少女めいた感じのする可愛い彼の顔には、叱られた子犬のような表情が浮かんでいる。

「ごめん…君の為に造ったゲームなんだけど、あまり喜んで貰えなかったみたいだね…」

瞳を伏せて弱々しい声で言う彼に、聖羅はまるで小さな子供を苛めている気分になった。
実際に苛められているのは聖羅のほうであるにも関わらず。

「い……一度だけなら……」

「そう? 良かった。

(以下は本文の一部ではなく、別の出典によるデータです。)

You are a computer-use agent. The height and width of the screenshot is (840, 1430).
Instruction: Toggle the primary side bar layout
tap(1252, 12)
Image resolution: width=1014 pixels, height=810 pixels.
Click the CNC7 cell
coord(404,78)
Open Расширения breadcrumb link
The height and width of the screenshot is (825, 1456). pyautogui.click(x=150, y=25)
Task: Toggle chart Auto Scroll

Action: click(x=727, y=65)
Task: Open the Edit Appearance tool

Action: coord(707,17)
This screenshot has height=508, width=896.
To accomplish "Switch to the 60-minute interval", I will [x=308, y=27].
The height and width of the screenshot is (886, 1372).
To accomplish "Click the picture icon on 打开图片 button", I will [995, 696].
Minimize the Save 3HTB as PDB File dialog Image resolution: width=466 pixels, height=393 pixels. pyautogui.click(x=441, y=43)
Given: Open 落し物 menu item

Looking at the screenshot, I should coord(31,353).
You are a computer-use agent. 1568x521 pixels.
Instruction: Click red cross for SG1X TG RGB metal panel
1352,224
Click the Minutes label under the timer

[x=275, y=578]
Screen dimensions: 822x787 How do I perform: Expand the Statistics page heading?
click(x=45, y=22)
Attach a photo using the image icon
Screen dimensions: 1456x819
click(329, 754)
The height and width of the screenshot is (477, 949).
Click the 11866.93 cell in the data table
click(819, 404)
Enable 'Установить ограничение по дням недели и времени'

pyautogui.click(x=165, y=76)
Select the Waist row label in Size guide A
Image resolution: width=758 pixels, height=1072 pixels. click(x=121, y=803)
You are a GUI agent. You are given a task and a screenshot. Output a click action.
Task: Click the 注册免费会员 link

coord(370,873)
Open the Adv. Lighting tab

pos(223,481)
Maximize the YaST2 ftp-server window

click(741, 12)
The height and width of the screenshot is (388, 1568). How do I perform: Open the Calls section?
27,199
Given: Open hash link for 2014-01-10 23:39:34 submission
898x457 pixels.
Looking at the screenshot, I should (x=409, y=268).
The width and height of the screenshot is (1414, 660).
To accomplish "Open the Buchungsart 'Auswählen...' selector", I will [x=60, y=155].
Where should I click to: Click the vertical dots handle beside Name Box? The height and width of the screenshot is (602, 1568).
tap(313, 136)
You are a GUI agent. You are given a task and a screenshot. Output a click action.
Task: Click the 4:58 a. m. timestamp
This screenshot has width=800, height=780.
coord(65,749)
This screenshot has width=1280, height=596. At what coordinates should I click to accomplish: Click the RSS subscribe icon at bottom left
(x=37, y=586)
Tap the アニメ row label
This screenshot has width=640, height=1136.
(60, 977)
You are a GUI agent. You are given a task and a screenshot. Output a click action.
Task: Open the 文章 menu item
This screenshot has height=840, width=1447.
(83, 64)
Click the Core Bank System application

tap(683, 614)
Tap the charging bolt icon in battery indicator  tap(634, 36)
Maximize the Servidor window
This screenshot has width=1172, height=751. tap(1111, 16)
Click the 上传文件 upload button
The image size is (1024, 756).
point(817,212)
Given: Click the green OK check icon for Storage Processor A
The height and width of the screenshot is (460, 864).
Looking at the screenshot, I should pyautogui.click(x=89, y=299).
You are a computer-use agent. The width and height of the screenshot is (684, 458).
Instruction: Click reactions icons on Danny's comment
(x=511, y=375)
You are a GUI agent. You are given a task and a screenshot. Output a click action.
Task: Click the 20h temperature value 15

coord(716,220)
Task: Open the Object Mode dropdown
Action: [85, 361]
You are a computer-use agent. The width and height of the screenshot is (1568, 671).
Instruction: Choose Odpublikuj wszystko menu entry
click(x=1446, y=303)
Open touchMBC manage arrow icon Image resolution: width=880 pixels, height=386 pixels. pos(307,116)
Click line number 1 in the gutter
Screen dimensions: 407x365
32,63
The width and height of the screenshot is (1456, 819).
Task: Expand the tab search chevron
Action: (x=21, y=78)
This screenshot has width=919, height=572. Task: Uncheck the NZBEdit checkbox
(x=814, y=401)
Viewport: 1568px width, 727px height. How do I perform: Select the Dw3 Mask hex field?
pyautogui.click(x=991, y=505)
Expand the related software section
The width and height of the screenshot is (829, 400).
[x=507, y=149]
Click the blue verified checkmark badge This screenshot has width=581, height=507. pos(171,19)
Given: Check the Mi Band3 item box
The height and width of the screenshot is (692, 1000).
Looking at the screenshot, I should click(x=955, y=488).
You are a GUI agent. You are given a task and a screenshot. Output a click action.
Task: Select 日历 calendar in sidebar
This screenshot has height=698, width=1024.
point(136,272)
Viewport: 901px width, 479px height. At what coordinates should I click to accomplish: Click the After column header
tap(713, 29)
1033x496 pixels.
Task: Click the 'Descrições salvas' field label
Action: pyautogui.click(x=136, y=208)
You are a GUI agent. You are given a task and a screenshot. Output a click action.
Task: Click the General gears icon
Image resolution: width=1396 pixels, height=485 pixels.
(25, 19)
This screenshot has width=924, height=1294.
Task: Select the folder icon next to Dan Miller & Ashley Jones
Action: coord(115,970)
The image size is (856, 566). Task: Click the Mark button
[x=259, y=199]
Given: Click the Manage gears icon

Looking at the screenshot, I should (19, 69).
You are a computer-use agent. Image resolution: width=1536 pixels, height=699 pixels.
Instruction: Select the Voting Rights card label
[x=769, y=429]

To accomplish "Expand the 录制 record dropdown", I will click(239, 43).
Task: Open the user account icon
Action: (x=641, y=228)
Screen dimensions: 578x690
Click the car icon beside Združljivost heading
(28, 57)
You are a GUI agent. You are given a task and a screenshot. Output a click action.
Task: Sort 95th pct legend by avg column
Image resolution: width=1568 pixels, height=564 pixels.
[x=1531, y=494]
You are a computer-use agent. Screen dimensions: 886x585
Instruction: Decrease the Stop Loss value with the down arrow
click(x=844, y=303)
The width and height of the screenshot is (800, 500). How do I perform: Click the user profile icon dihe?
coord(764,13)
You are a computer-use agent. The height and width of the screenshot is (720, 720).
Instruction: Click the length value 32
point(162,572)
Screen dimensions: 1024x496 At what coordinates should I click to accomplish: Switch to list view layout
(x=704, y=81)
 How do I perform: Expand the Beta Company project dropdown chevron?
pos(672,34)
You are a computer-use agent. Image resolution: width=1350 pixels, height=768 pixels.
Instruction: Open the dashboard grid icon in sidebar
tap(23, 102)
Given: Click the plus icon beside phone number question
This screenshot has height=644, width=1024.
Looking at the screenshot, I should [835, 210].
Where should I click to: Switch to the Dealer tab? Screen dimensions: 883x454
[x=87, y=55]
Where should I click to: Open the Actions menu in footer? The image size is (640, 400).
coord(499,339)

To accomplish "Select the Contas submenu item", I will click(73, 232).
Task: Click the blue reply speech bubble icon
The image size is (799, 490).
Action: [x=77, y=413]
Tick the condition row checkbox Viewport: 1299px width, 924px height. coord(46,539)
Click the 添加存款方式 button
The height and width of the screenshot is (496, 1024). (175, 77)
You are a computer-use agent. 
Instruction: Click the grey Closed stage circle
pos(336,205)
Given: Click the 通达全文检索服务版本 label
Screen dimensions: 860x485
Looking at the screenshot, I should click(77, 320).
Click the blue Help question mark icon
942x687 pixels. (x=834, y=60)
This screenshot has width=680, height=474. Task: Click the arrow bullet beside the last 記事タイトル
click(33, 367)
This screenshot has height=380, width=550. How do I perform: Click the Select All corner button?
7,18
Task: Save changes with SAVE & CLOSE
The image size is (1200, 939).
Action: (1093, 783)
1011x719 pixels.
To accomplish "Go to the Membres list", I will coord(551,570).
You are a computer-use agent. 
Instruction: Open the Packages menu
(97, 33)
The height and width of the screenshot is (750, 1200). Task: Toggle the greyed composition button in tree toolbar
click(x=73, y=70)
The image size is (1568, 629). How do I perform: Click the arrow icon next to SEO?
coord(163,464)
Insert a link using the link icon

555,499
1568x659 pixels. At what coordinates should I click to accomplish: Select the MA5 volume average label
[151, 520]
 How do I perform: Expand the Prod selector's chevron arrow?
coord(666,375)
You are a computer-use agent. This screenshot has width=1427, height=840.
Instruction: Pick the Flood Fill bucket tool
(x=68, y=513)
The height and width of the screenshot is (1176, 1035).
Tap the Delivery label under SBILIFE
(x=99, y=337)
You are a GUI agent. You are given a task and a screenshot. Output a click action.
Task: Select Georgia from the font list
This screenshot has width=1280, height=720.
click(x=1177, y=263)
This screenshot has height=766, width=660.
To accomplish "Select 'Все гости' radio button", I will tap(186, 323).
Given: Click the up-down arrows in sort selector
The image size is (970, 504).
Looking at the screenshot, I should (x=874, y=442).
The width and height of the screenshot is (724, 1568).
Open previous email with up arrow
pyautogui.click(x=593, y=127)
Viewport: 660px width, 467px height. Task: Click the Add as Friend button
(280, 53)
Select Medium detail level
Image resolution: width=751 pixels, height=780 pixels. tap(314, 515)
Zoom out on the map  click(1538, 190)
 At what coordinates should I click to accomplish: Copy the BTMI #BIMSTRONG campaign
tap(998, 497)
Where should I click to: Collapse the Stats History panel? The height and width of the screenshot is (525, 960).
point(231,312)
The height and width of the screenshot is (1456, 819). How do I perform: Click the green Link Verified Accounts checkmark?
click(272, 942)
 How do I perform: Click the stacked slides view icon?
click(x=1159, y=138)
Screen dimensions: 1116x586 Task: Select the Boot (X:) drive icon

じゃあ、ポッドに入って」

上手く丸めこまれた気がしないでもないが、仕方なく言われるままに機械の中に腰掛ける。
透明なカバーが上から降りてきた途端、眠気に似た感覚が頭を襲った。

「それじゃあ始めるよ」

MAKUBEXの声が急激に遠ざかる。

気が付くと、さっきまでとは違う場所に立っていた。

「これがゲームの中?」

部屋の中だ。
何処からどう見ても、そこは自分の部屋の中だった。
造られた映像に囲まれているという違和感もない。
とてもバーチャルとは思えないリアルさである。
流石はMAKUBEX。
情熱が向かう方向はともかくとして、彼が天才なのは間違いない。

それほど広くはない部屋の中心に佇み、聖羅は頭を悩ませた。
脱出ゲームのセオリーからして、ただ闇雲にあれこれ調べるだけではクリア出来ないはずだ。
特定の順番で特定の場所を調べることで、フラグを立てる必要があるに違いない。
ただ問題なのは、ホラー系脱出ゲームによくある、BADENDフラグに注意しなければならないという事だった。
おかしな真似をすればたちまち赤ば…ストーカーに気付かれてしまう。

窓を見る。
カーテンがひかれたそこを開ければ──
いやいや。窓の向こうから「こんにちは」な事態が待っていそうで、とても怖くて近付けない。
しかも、それが逆さまにぶら下がっている姿だったとしたら、もうショック死ものである。

玄関も同様だ。
開けた途端、ドアの向こうに……という光景が容易に想像出来た。
そもそも、そんな簡単に脱出出来るはずがない。